3. Invest in good equipment: bras and shoes
Your body changed during pregnancy, and hopefully you changed your bra selection during pregnancy. If you’re nursing now, you may experience yet more changes as nursing progresses over days, week, and months. My biggest advice: work with new, supportive sports bras. I’m partial to ones that clip in the back and ones that have adjustable straps. I would never have given that style a second glance pre-children, and now I wouldn’t wear anything else! Spend time to find ones that fit you well – be prepared to try several on before you get the perfect one.
The same goes for shoes: your foot size may have changed during pregnancy, and you definitely have looser joints thanks to the relaxin hormone that kicked in during pregnancy. Your body hangs onto that hormone during breastfeeding, so it’s a good idea to refresh your shoes with ones that fit your (potential) new size, are supportive, and comfortable.
4. Be prepared for setbacks or sidetracks
Your new baby may not sleep, you may have urinary incontinence, loose or painful joints. You may feel suddenly less confident in your strength or you may experience anxiety when you go to leave your child. You may be making great progress when you hit a sleep regression and suddenly are unable to get sufficient, needed rest for a week or more. These (and countless other sidetracks and new concerns) are all normal.
Returning to running is deeply personal and should be “planned” with a light touch and an eye to the long term. As you progress, it’s the most exciting and wonderful process; but remember, post-baby running is a completely different process than prebaby. Be prepared for a roller coaster with highs, lows, and warp speeds.
Prepare your responses and inner dialogue for when things go off the rails. Just as you practice using mantras for racing and hard workouts, practice mantras to help you when you get stuck in the weeds of a postpartum running sidetrack.
5. Be gentle with yourself
You have done an amazing job. You’ve borne a child! You are a new person: a mother. Whether it’s your first child or your sixth, your change deeply with each addition. Each child is different, just as each pregnancy is different.

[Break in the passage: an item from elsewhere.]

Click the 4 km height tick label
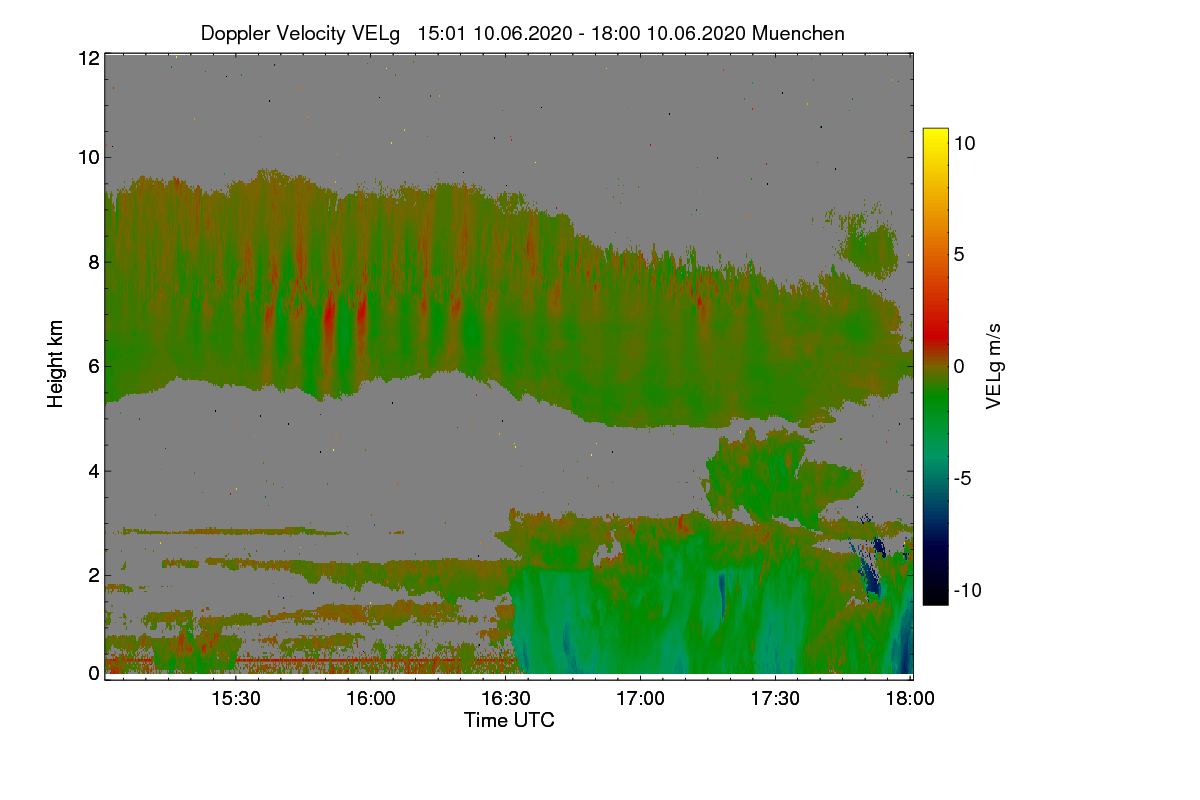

It makes sense that each return to running will have it’s own unique twists and turns. Try not to compare to previous pregnancies, those of friends or family, or those you see on social media. When you get tired, rest. Have a snack. Don’t beat yourself up because you opted to prioritize sleep instead of pushing to get an early morning run when you’re starved for rest. Laugh at yourself when things go wonky (they will), and remember that your running should support, compliment, and encourage your whole life.
Have fun! Forgive yourself for your stumbles, and learn from them. Move forward wiser, stronger, and more resilient.